Working longevity is something that runs in families in dogs just as it does in humans. My mother's first brace/balance dog worked up to age 12, and my first wheelchair aide dog, Mac, worked through age 11, although wheelchair work is physically very taxing, much more so, actually, than guide work. Many times these working dogs live very healthy, happy lives, fulfilled and prideful in their work and enjoying the best of care, which adds, I think, to their longevity. 

Good luck to your friend's brother. I hope he finds just the dog he needs. khawk


----------



## 3K9Mom (Jun 12, 2006)

We've discussed this in my service dog club, the fact that many assistance dogs are kept working longer than they should be. At 10-14 years old, many large dogs -- especially those that have worked all of their lives -- are experiencing arthritis, HD, and other orthopedic issues. That doesn't include other health issues that affect geriatric dogs, and at 12-14 years old, large dogs are geriatric, not merely "seniors." While some may be perfectly healthy, many others experience beginning or moderate cardio-, renal or other systemic failure.

CAN these dogs work? Yes, perhaps some can. SHOULD they be working? In most cases, no. They may not be as sharp as they used to be, and to put it bluntly, it's just not fair to the dog. At 12 years old, a 70 lb dog is in the equivalent of a human in his late 70's or early 80's.

Sure, there are humans who are sharp and fit enough to be working at that age, and there may be dogs that are too. But most of us are planning to be retired at that age, taking it easy, or at least, easier. 

When disabled handlers work their dogs past a reasonable retirement age, it's usually not in the handler's best interest, and it's certainly not in the dog's best interest. 

As PWD who have service dogs, we have to be very sensitive to the fact that our dogs have given their lives to taking care of us, but we have an obligation to them in return. Transitioning to a new dog is very difficult, especially for those to self train and have to start all over with a new dog. 

But "difficulty" isn't a reason for working a dog past an age when he should be retired. We owe him that much. 

Another thing that I have personally experienced is that labs, goldens and poodles make excellent assistance dogs AND are quite easily accepted by the public. As someone who uses GSDs as her service dog, I experience that there are far more members of the public that are afraid of GSDs. 

I self-train my dogs and choose German Shepherds for specific reasons, but I understand this drawback. It IS easier to go into a business or a crowded room with a field lab than a standard size male GSD. In fact, nowadays, people expect assistance dogs to be labs and goldens. In fact, that's one of the most common questions I get. People ask me "I thought only labs/goldens are used as service dogs now." 

Access is still more of an issue than we'd like, so when the breed of the dog helps to open doors, it has to be considered...


----------



## BJDimock (Sep 14, 2008)

> Originally Posted By: ladylaw203
> 
> 
> > Quote:Although Fidelco generally like to see their dogs voluntarily retired at age 12, many, in fact most of their dogs that are working guides work until the age of 14, comfortably.
> ...


I'm sure that Fidelco would be more than happy to share their info with you.
You have to keep in mind that Fidelco breeds all of their own dogs. If one shows the slightest change in hips or stifle, it is out of their work program. Hence my Ilan, who never went into training. Is she lame or sore? Nope. (She's coming 4) Could she live a long useful life with minimal arthitic changes? Yup. Fidelco wouldn't chance it.

- **ENTRIES SUPPLIED**:

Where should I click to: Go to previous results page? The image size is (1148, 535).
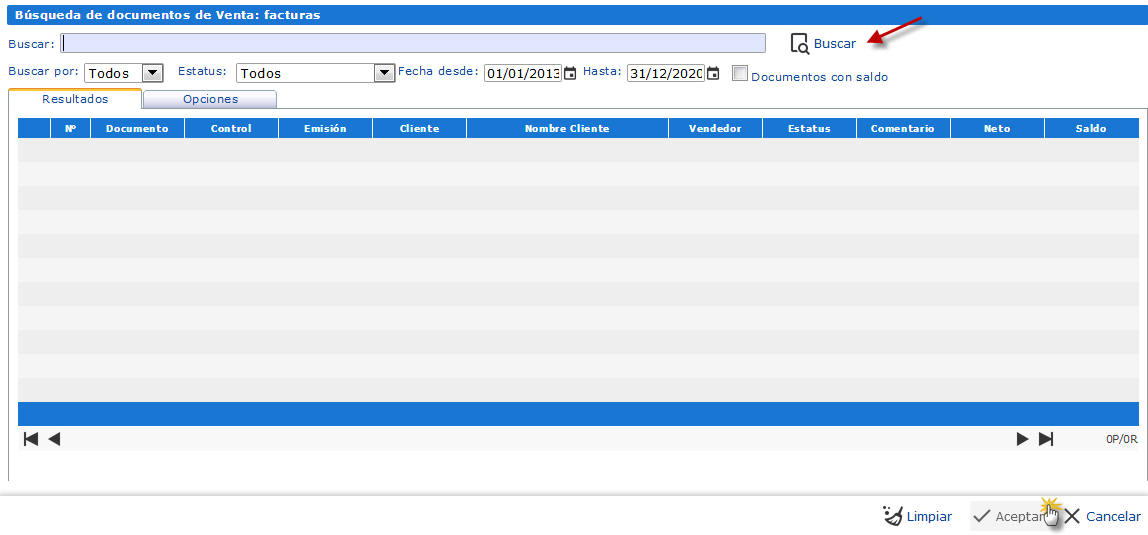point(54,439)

--

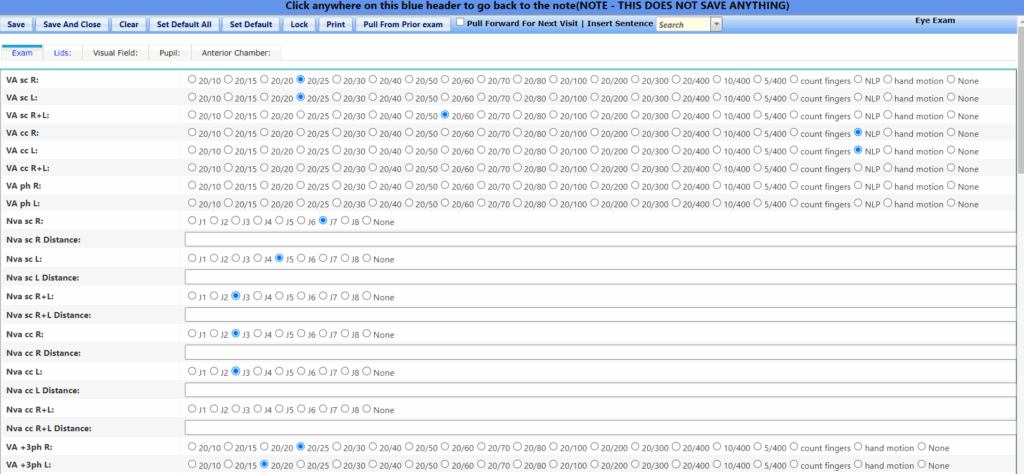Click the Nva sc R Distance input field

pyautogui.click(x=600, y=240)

* * *

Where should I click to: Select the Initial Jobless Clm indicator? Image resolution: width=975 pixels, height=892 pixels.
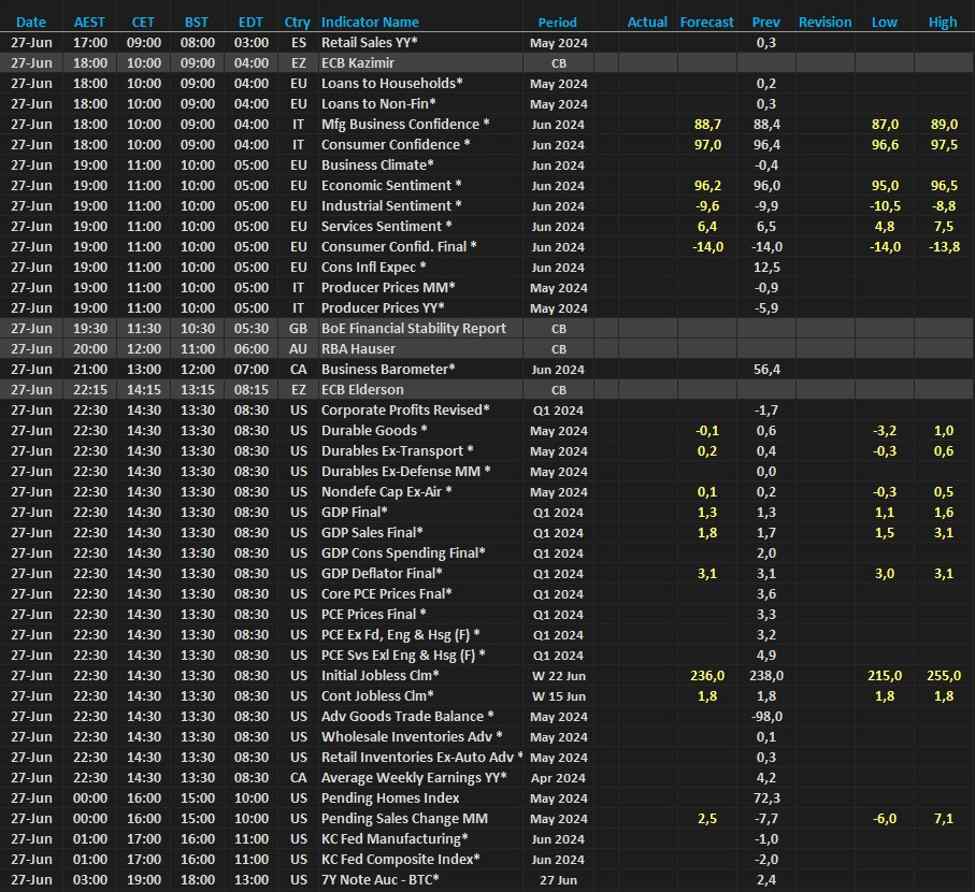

- **PROBLEMS AND TASKS**:
**1)** Summarize the forum thread on working assistance dogs in two sentences.
**2)** List every dog breed named in the forum thread on working assistance dogs.
**3)** Answer these questions about the forum thread on working assistance dogs.
(a) Through what age did the wheelchair aide dog Mac work?
(b) What human age is a 12-year-old, 70 lb dog said to equal?
(c) At what age does Fidelco generally like its dogs to be voluntarily retired?

- **TASK-BY-TASK RESULTS**:
**1)** The thread notes that working longevity runs in families and that good care adds to the longevity of assistance dogs, but one poster argues that many are kept working past a reasonable retirement age, since large dogs of 12 to 14 are geriatric and often have orthopedic or systemic health problems. It also observes that labs, goldens and poodles are more easily accepted by the public than German Shepherds, and that Fidelco, which breeds all of its own dogs, removes any dog showing the slightest change in hips or stifle from its work program.

**2)** Labs, goldens, poodles, German Shepherds (GSDs)

**3)**
(a) Through age 11.
(b) A human in his late 70's or early 80's.
(c) Age 12.